_EXERCISE_: Could all of the entries be written out exactly, with any pictures omitted?
........
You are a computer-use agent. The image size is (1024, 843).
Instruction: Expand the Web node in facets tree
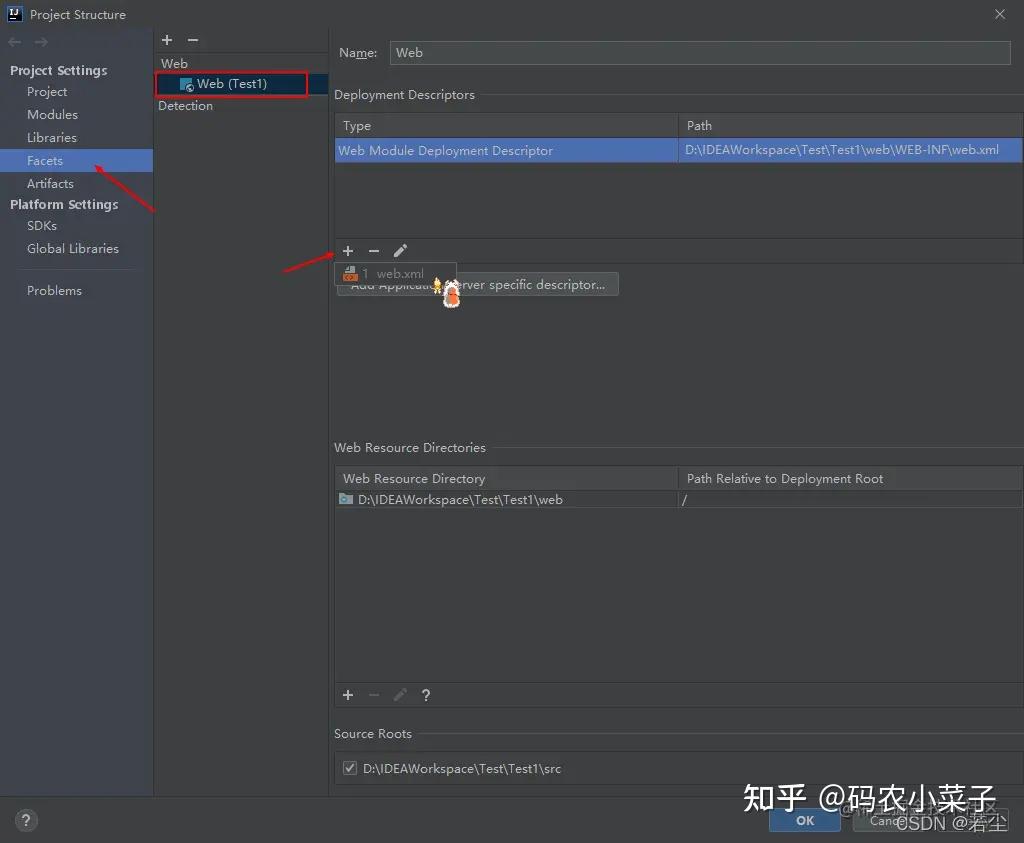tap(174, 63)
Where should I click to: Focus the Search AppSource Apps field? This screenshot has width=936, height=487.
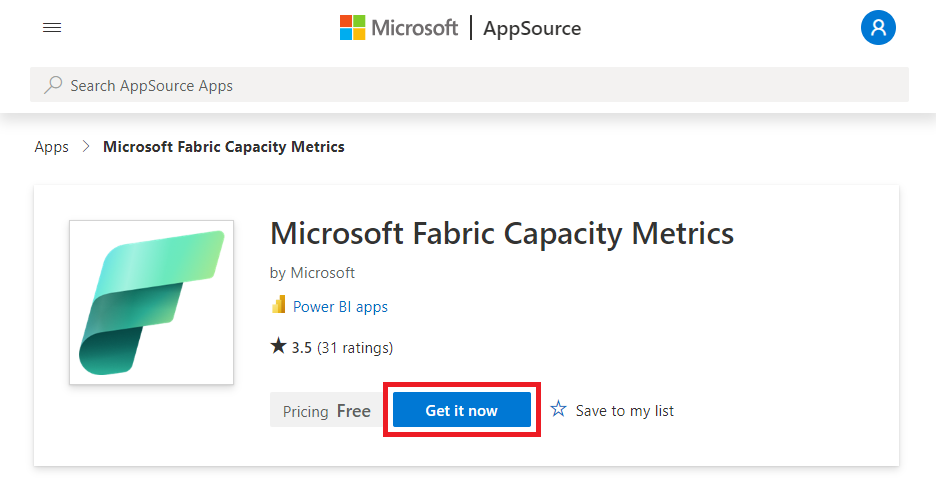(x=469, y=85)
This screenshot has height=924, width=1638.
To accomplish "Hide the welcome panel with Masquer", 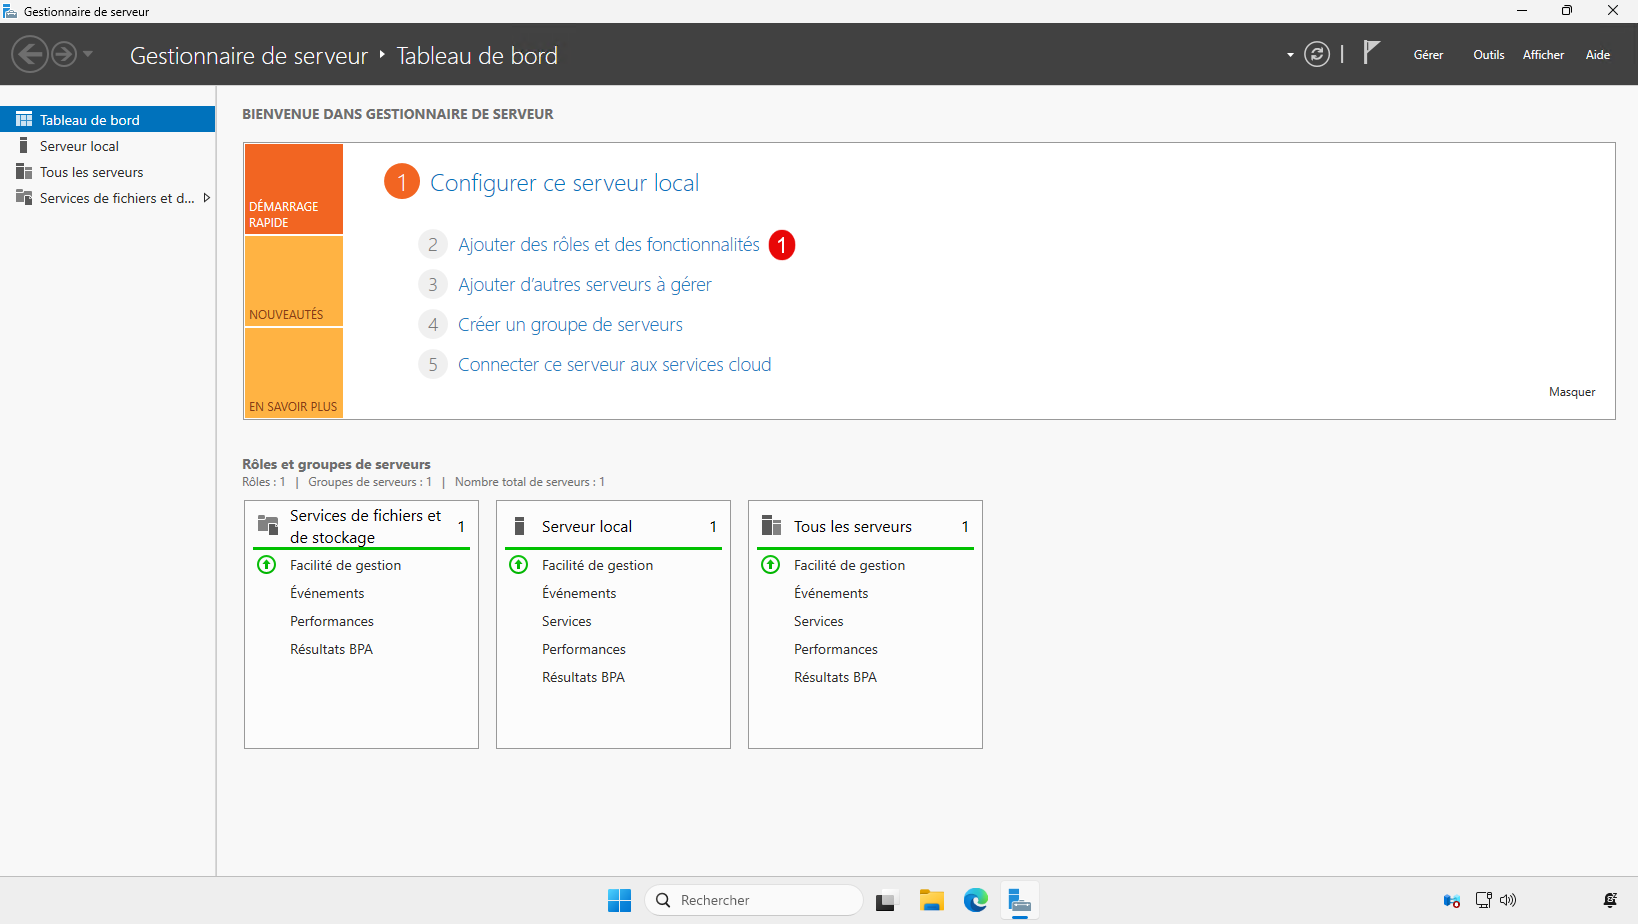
........
_OUTPUT FOR THIS TASK_:
You are a computer-use agent. The image size is (1024, 843).
Instruction: Expand the Web node in facets tree
tap(174, 63)
Where should I click to: Focus the Search AppSource Apps field? This screenshot has width=936, height=487.
(x=469, y=85)
This screenshot has height=924, width=1638.
To accomplish "Hide the welcome panel with Masquer", 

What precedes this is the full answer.